On Friday, the nationally-distributed public radio show The Story with Dick Gordon (produced here in the Triangle by WUNC) carried the story of the seven African-American Durhamites who carried out one of the first sit-ins of the civil rights area, at the Bull City's Royal Ice Cream fifty years ago this week.
The seven were arrested by the Durham Police Department and were found guilty of trespassing in a case that wended its way to the Supreme Court. Their crime? Refusing to enter via a blacks-only entrance and being required to be served standing, not sitting at a booth. All at an establishment in the middle of a black neighborhood, no less.

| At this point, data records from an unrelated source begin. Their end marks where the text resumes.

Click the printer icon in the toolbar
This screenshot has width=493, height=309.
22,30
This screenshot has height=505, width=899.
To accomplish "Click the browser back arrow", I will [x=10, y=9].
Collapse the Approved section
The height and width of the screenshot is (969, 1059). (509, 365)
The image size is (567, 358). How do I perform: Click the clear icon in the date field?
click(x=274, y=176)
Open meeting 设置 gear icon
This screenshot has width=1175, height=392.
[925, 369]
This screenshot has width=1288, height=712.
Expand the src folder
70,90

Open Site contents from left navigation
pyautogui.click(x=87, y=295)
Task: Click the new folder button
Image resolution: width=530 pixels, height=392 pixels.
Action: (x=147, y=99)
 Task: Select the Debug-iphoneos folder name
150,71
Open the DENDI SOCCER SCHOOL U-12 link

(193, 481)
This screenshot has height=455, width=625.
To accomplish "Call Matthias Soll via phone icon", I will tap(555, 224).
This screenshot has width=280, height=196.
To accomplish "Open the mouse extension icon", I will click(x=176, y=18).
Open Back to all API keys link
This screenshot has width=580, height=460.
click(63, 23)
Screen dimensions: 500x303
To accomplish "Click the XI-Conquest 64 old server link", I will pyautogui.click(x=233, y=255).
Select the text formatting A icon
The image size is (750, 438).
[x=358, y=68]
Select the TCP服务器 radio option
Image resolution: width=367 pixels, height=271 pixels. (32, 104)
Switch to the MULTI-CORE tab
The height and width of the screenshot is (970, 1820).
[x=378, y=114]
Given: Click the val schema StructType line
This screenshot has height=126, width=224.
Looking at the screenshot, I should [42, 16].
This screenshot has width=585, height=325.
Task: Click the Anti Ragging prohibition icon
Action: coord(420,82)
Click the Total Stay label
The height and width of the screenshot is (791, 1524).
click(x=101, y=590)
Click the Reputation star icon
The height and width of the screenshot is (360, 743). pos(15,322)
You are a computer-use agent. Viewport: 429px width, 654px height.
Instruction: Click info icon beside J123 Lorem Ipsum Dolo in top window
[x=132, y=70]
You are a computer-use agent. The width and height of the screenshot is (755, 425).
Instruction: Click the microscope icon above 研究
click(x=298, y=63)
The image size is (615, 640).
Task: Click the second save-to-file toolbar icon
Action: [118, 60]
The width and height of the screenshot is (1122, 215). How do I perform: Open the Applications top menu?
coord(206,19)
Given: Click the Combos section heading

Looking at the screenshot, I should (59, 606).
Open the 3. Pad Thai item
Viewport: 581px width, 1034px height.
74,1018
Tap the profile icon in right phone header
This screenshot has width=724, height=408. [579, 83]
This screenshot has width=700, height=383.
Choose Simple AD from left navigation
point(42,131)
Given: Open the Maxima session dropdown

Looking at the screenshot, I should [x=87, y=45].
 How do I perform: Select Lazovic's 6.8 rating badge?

Sitting in my car at the parking deck of the American Tobacco Campus on my way back from an off-site meeting, I lingered in a car a few minutes to hear the story, the hairs on my arm standing up at Williams' calm retelling of the events that night. It's a side of Durham's history, or the South's for that matter, that I don't linger on enough in my mind, but one which is incontrovertibly linked with our national history, and our national shame. To imagine these events happening just twenty years before I was born is a sobering thought.
It's even more sobering at a time when the gains made in integrating education and housing in this country are at a greater point of challenge than at any time since the 1960s. This time, the sweaty-collared firebrands like George Wallace aren't leading the charge. No, it's led by everyday Americans, rushing off to kids' ball games and dinner at Applebee's and a quick trip to the shopping mall -- convinced that the days of segregation and inequality are over, and that affirmative action and desegregation programs have run their course.
This week's No Child Left Behind data go a long way towards demonstrating how little we've solved. But if doubters need more evidence, listen to Virginia Williams' story, and then look around you. De jure segregation is gone -- de facto segregation still reigns supreme.